On January 1, 2016, China's citizens got news most have been waiting to hear. "The state advocates that one couple shall be allowed to have two children," according to the newly revised Law on Population and Family Planning. Meaning, all couples are granted rights to bore two children without the consequence of fines or penalties such as forced abortion. Many of China's citizens were astounded with the news of now being able to have two children. Meanwhile, some new they were financially unable to provide for a second child. The government should not be able to regulate the family size, force abortions or sterilization among citizens, or require citizens pay a fine of $12,000 or higher after meeting the two-child mark.

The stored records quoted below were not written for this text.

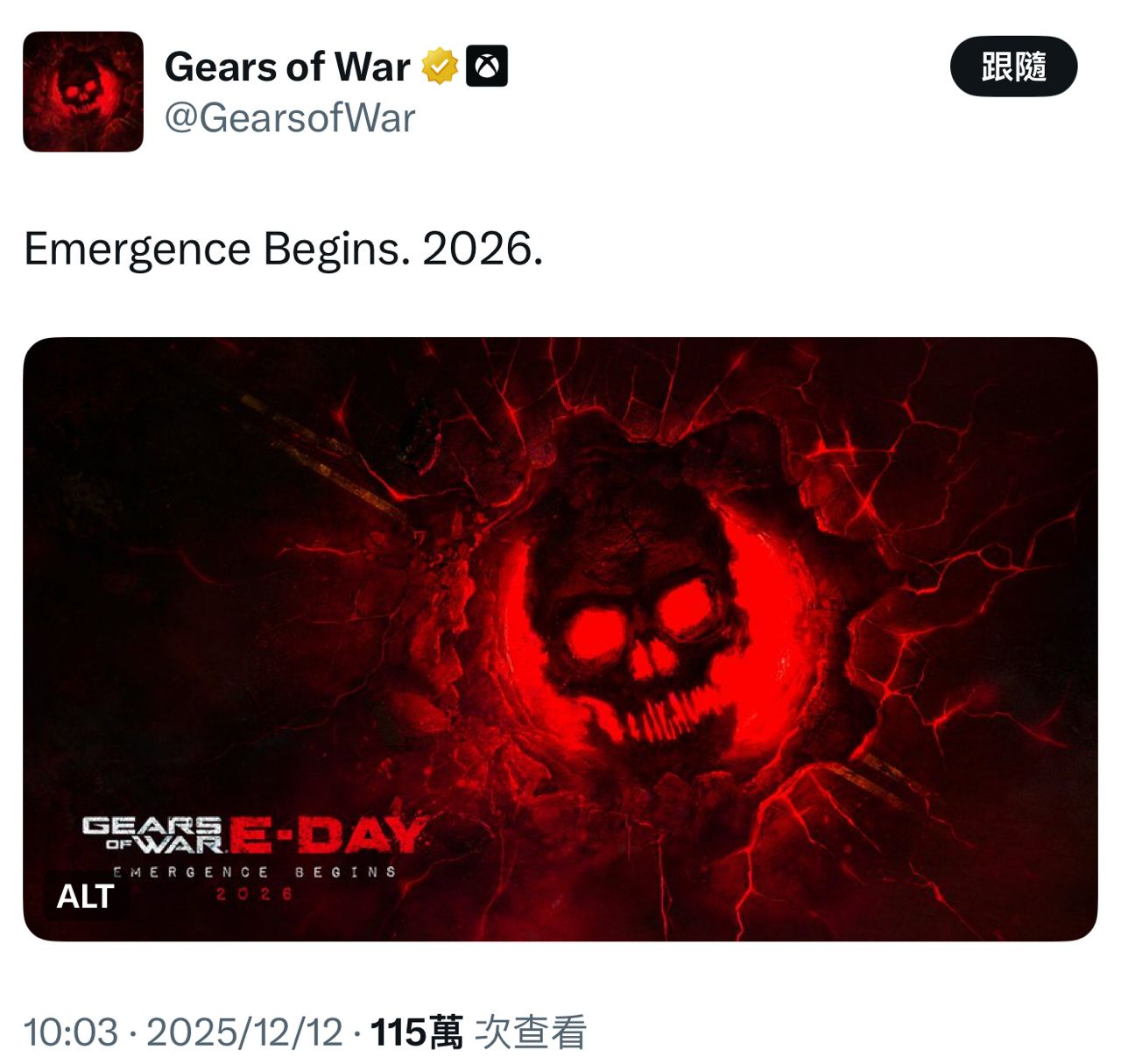Click the white GEARS OF WAR logo in image
Image resolution: width=1121 pixels, height=1064 pixels.
coord(153,835)
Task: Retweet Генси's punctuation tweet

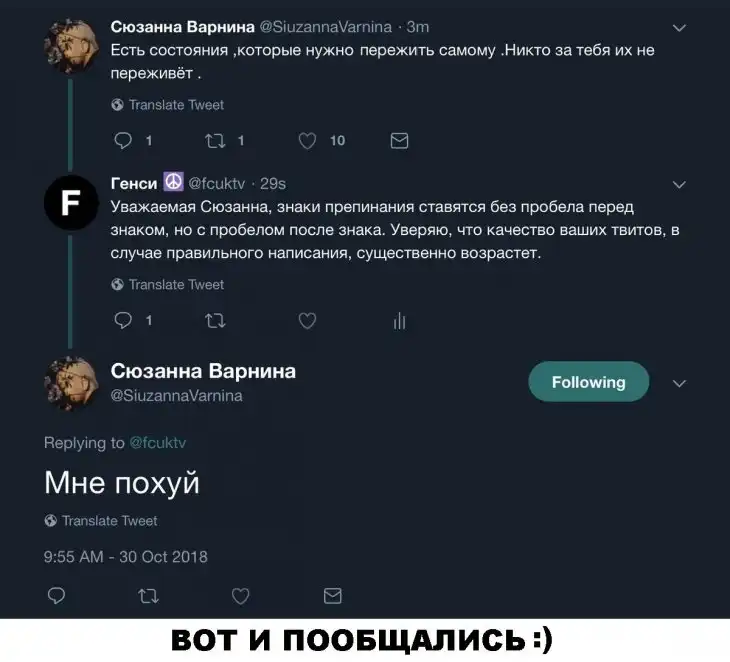Action: (x=216, y=320)
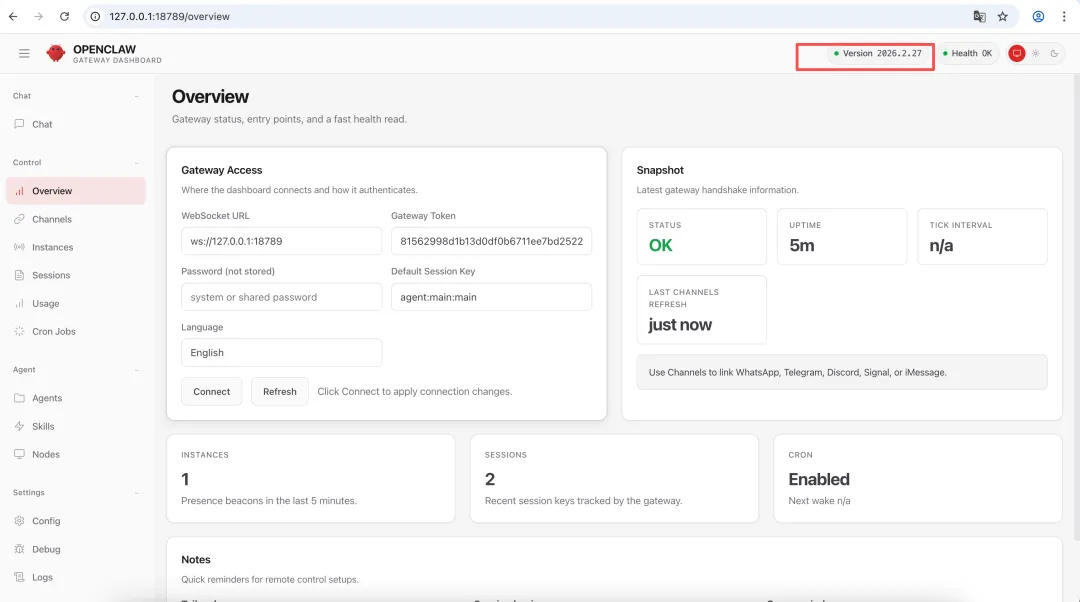Select the Usage menu item

[46, 303]
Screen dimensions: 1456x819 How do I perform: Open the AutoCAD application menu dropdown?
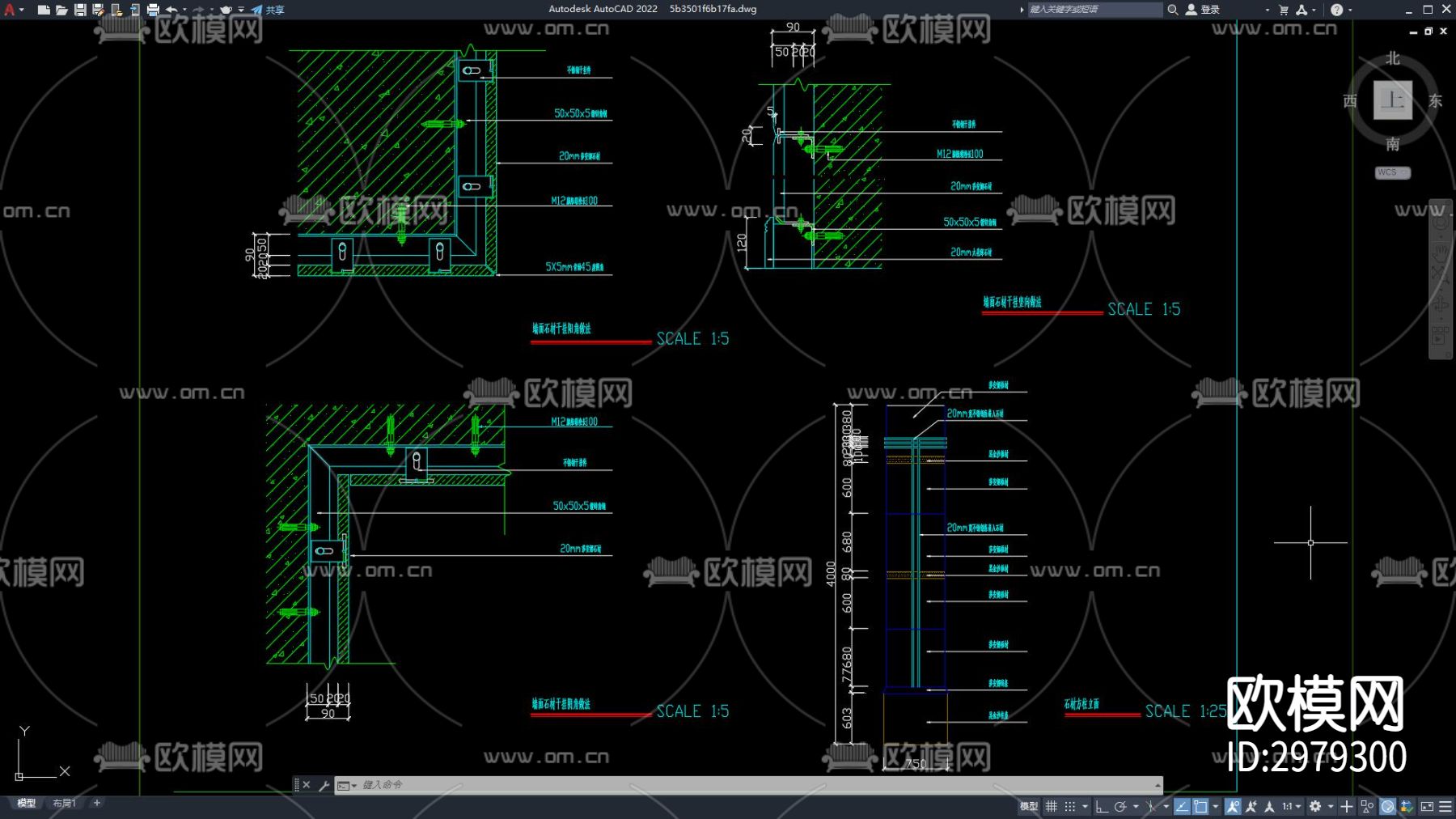[x=12, y=10]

China's government should not be able to regulate some children within a married couple. The reason seems clear. The population is beginning to age, and jobs are shrinking. The New York times says, "China's working-age population, those 15 to 64, grew by at least 100 million people from 1990 until a couple of years ago. Now, about 10 percent of the population is 65 or older, and according to earlier estimates, that proportion is likely to reach 15 percent by 2027 and 20 percent by 2035." The one-child policy rule is blamed to have created the gender imbalance due to families preferring males over females as their first and only child, eventually making it impossible for reproduction. .

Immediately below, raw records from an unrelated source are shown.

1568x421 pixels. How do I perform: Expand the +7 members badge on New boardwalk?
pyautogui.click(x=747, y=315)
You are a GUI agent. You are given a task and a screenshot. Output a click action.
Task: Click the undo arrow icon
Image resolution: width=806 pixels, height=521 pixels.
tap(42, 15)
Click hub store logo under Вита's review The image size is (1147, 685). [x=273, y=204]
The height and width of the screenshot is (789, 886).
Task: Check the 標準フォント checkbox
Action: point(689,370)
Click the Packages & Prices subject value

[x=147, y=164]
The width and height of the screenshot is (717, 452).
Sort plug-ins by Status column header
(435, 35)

The two-child policy is not believed to improve or abolish the imbalance of genders in China because families will continue to favor boys over girls. While the one-child policy was in play, women would infanticide to ensure they would have a son since the traditional rural families favored boys over girls. "To promote a balanced growth of population, China will continue to uphold the national basic policy of population control and improve its strategy on population development," Xinhua reported, citing a communique issued by the ruling Communist Party.